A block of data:
##########

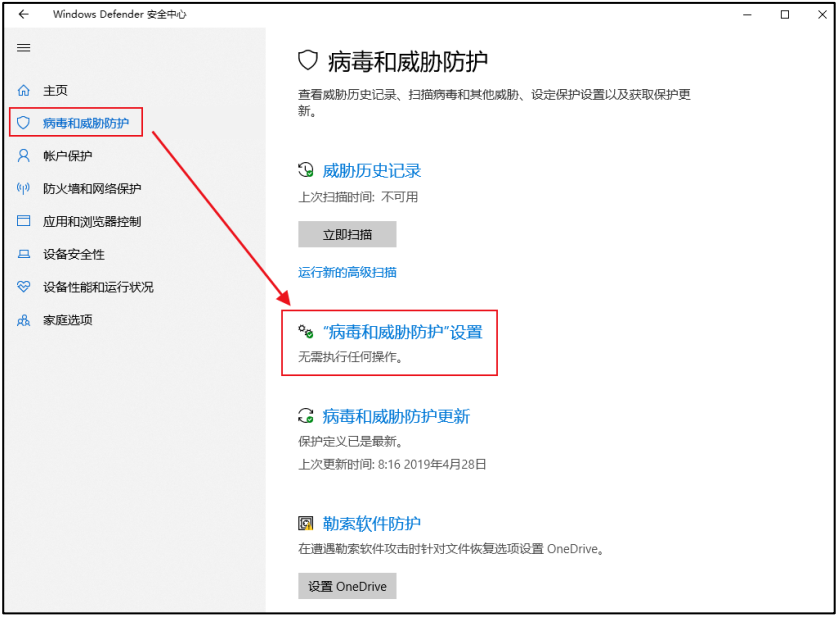
Task: Click the 勒索软件防护 lock icon
Action: [307, 522]
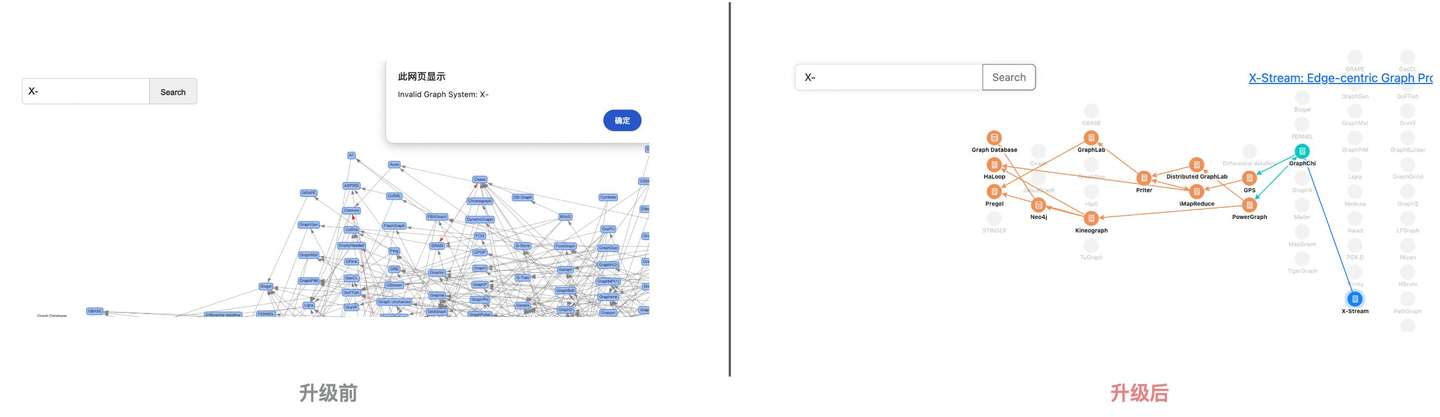The width and height of the screenshot is (1440, 417).
Task: Click the Graph Database node icon
Action: tap(994, 138)
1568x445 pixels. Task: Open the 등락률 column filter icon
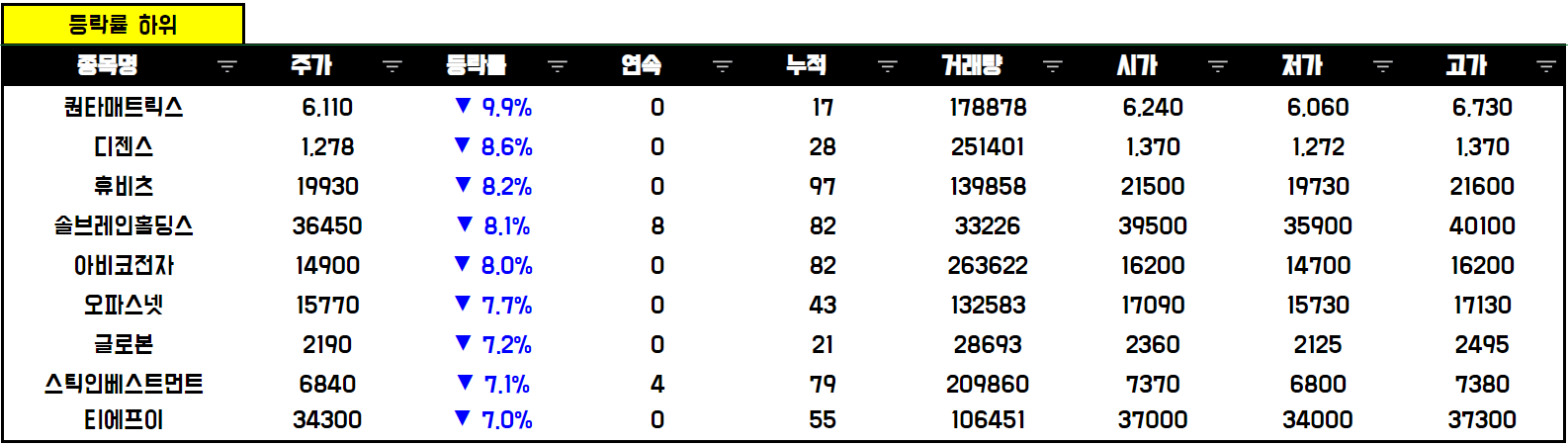558,66
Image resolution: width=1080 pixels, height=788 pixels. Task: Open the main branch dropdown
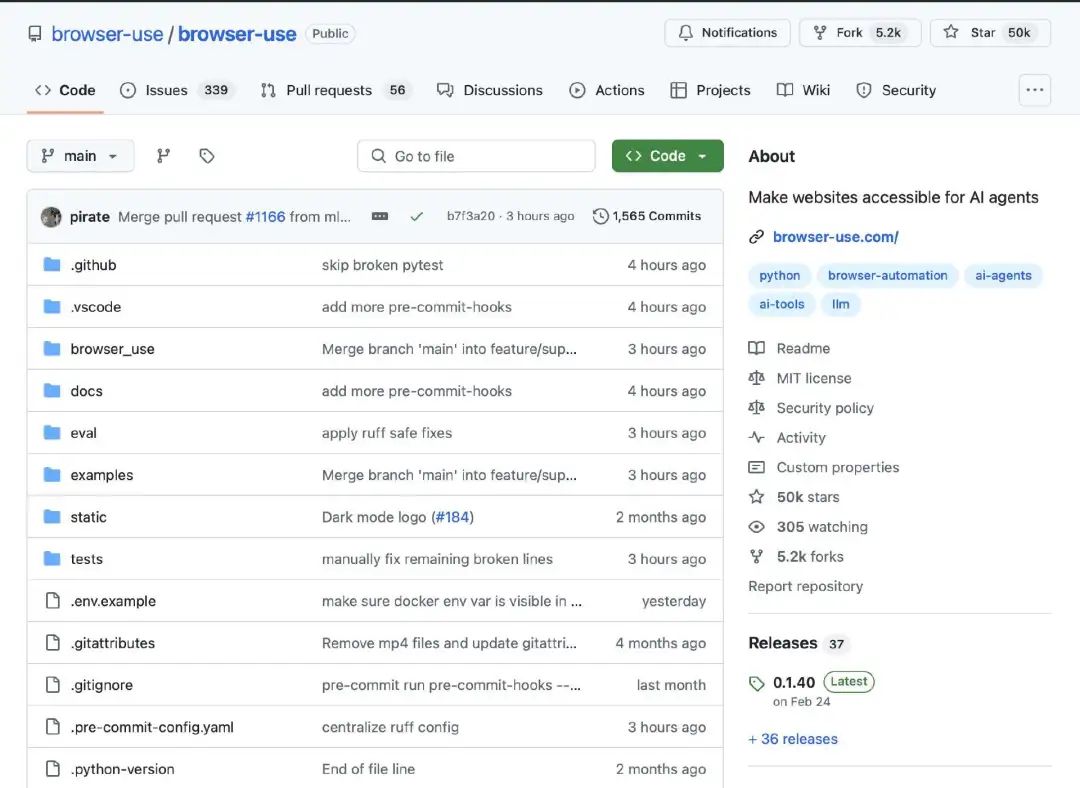click(x=80, y=156)
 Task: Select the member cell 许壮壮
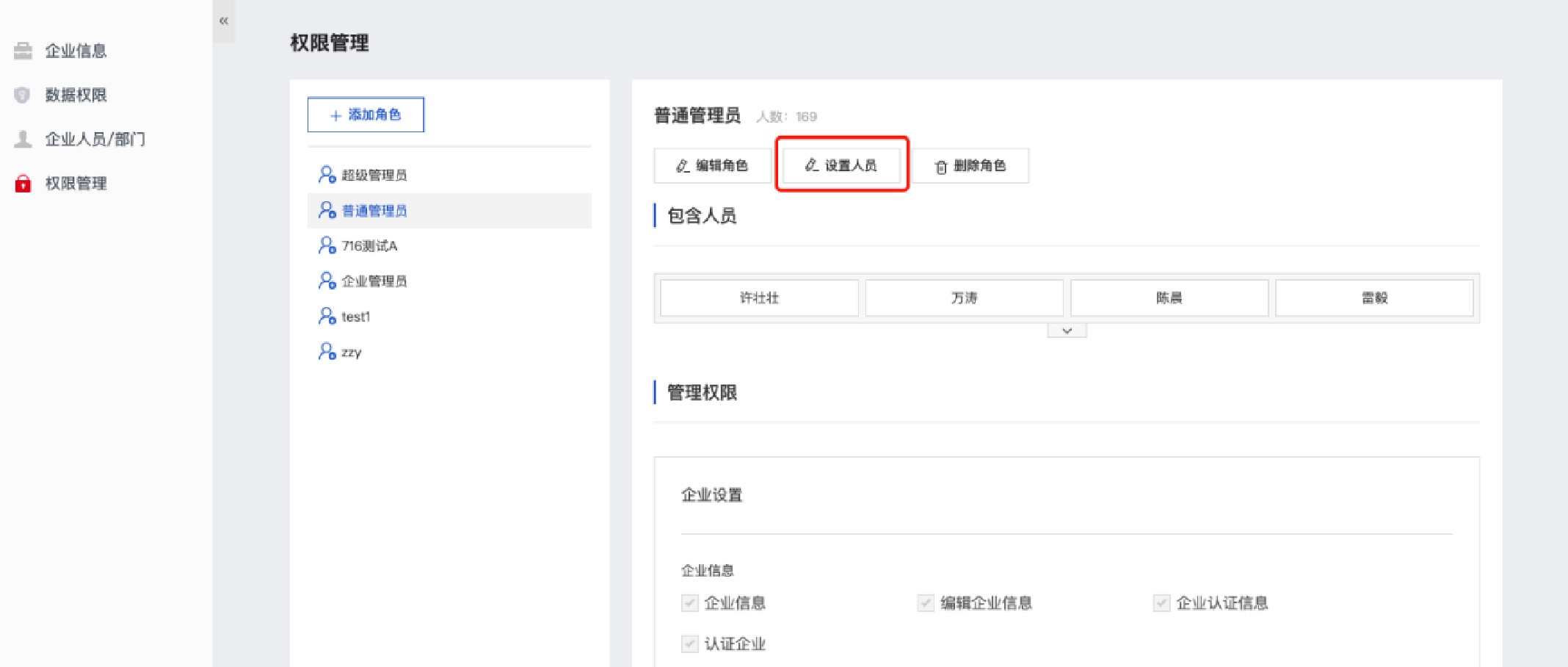click(x=759, y=298)
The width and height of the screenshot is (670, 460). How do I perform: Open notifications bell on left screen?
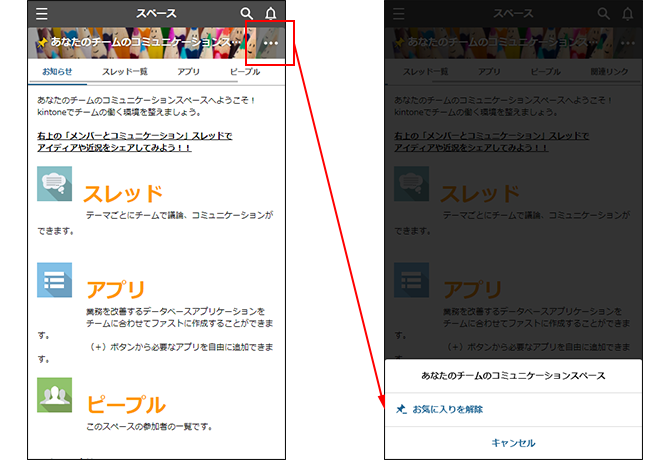click(x=271, y=14)
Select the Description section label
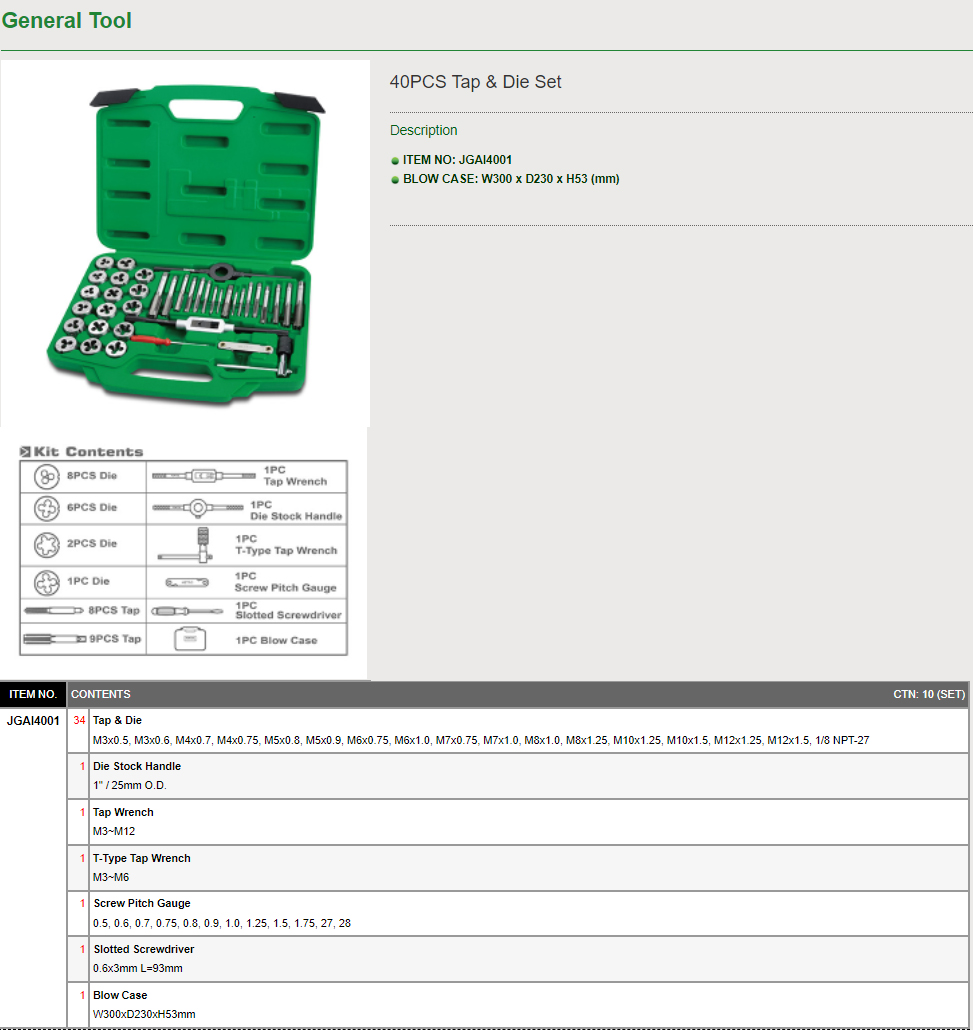The height and width of the screenshot is (1030, 973). 423,130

##########

What is needed:
Please turn the material above into a Markdown table with the columns "No." and "Entry," numbering each line and skipping blank lines. Leave the pictures out of the table.

Answer for this exercise:
| No. | Entry |
|---|---|
| 1 | Task: Click the 勒索软件防护 lock icon |
| 2 | Action: [307, 522] |
| 3 | The width and height of the screenshot is (1440, 417). |
| 4 | Task: Click the Graph Database node icon |
| 5 | Action: tap(994, 138) |
| 6 | 1568x445 pixels. Task: Open the 등락률 column filter icon |
| 7 | 558,66 |
| 8 | Image resolution: width=1080 pixels, height=788 pixels. Task: Open the main branch dropdown |
| 9 | click(x=80, y=156) |
| 10 |  Task: Select the member cell 许壮壮 |
| 11 | click(x=759, y=298) |
| 12 | The width and height of the screenshot is (670, 460). How do I perform: Open notifications bell on left screen? |
| 13 | click(x=271, y=14) |
| 14 | Select the Description section label |
| 15 | The height and width of the screenshot is (1030, 973). 423,130 |